■ EXERCISE INPUT

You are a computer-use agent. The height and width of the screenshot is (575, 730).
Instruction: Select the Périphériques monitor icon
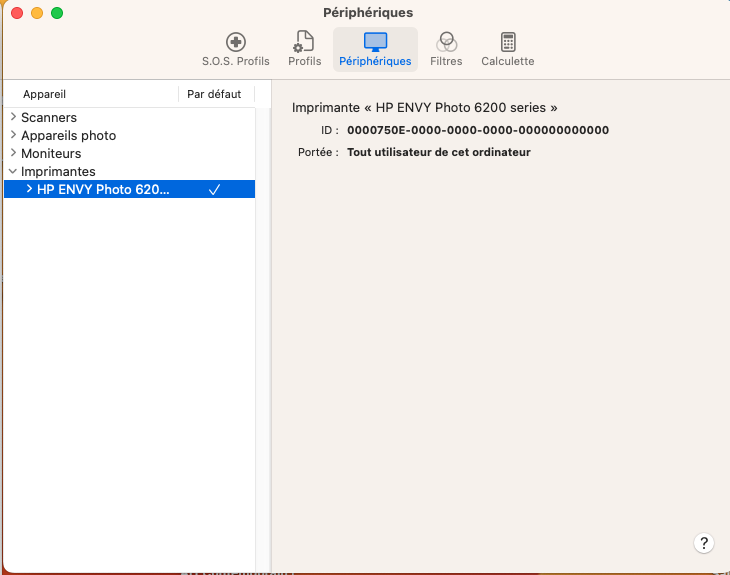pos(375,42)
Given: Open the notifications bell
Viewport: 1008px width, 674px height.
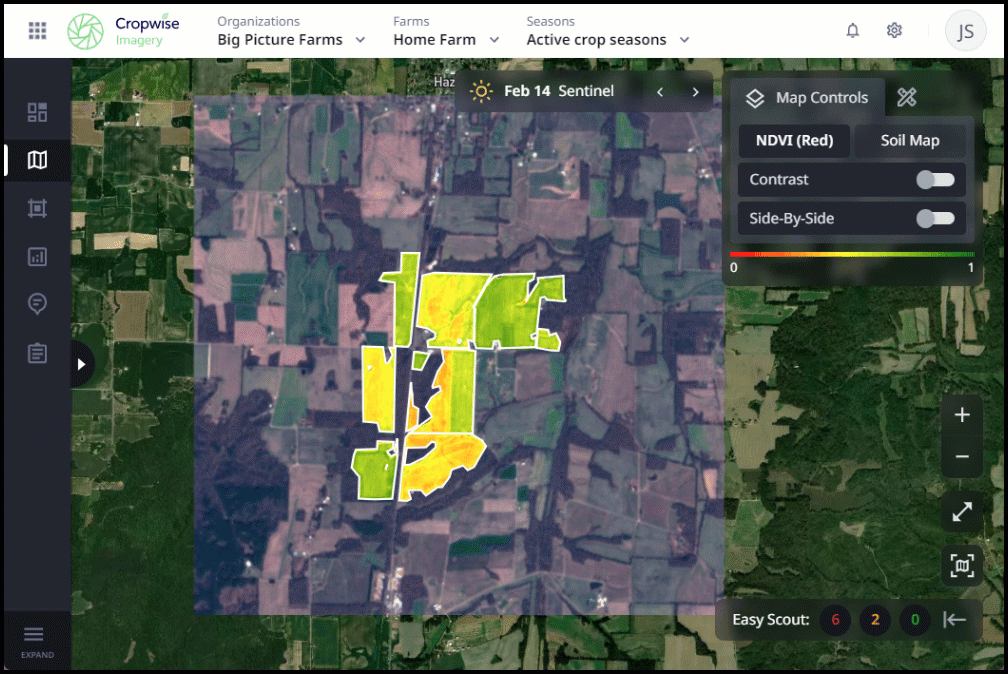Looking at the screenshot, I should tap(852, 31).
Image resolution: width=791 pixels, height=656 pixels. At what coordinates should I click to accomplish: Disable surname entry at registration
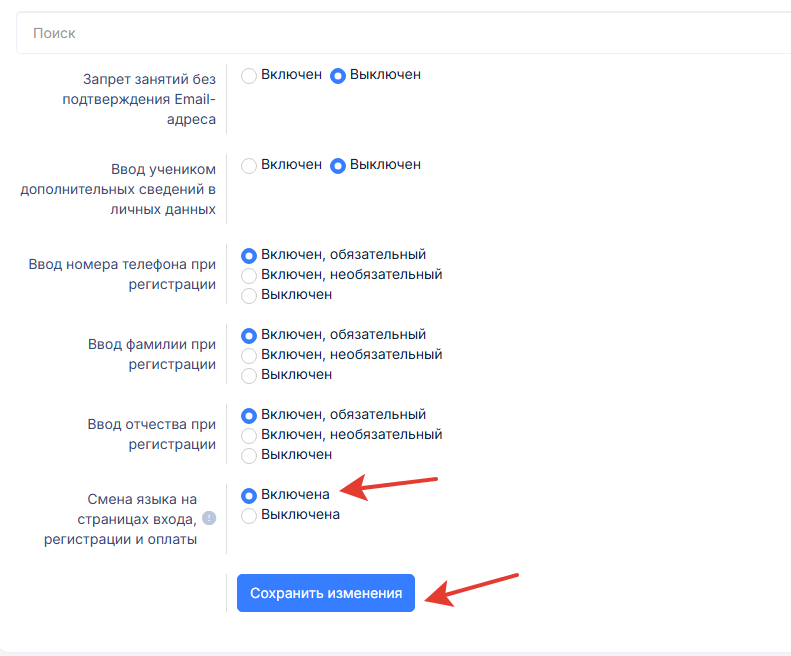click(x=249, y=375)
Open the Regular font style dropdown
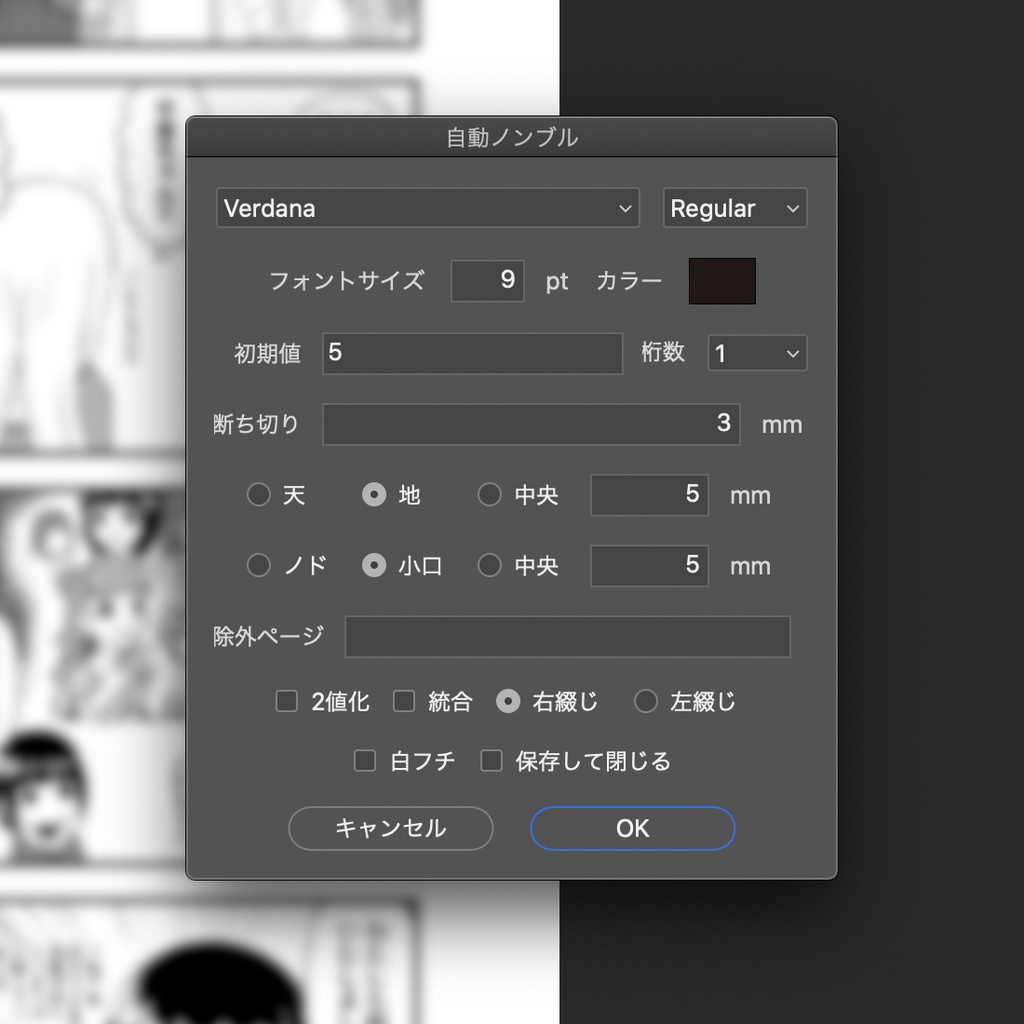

■ ACTIVITY
All of the material above is to be retyped verbatim, with its pictures omitted.

■ OUTPUT FOR THIS EXERCISE
You are a computer-use agent. The height and width of the screenshot is (575, 730).
Instruction: Select the Périphériques monitor icon
pos(375,42)
Given: Open the notifications bell
Viewport: 1008px width, 674px height.
Looking at the screenshot, I should tap(852, 31).
Image resolution: width=791 pixels, height=656 pixels. At what coordinates should I click to accomplish: Disable surname entry at registration
click(x=249, y=375)
Open the Regular font style dropdown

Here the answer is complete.